Brief. Identify every line in the records below that contains the word "icon", and reproduce each one.
Available data section start
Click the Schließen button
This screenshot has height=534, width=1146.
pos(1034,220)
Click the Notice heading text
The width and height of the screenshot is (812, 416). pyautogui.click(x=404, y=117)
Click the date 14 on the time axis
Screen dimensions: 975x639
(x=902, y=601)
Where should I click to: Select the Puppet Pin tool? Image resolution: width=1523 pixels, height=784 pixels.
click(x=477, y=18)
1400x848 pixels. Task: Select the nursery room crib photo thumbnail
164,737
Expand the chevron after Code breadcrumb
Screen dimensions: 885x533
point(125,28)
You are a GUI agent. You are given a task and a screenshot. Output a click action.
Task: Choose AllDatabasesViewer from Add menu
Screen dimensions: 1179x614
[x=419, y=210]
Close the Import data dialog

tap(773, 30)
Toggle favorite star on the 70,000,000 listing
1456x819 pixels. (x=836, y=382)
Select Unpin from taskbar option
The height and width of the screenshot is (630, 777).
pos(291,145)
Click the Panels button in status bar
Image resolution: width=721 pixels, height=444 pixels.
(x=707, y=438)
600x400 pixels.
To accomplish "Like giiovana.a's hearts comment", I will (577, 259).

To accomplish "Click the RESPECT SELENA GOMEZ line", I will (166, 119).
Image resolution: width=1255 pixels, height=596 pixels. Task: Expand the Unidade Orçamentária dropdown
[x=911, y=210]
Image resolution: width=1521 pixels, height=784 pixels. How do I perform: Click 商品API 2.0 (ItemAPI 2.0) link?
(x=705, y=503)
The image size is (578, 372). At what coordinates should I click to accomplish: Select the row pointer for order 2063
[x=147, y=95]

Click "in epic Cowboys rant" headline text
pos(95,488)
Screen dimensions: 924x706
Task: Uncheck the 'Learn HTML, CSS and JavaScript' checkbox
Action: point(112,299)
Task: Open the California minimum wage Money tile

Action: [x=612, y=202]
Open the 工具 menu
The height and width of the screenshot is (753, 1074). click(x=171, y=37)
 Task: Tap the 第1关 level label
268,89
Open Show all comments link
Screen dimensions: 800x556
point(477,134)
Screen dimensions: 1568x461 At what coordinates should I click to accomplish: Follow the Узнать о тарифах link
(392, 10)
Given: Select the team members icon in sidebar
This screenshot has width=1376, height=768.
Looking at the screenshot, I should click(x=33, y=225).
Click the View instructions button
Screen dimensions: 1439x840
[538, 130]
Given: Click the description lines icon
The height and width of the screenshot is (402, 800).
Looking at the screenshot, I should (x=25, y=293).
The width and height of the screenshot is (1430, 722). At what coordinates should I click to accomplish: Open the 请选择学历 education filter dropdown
Available data section end
Output of the task.
Given: Select the team members icon in sidebar
Given: Click the description lines icon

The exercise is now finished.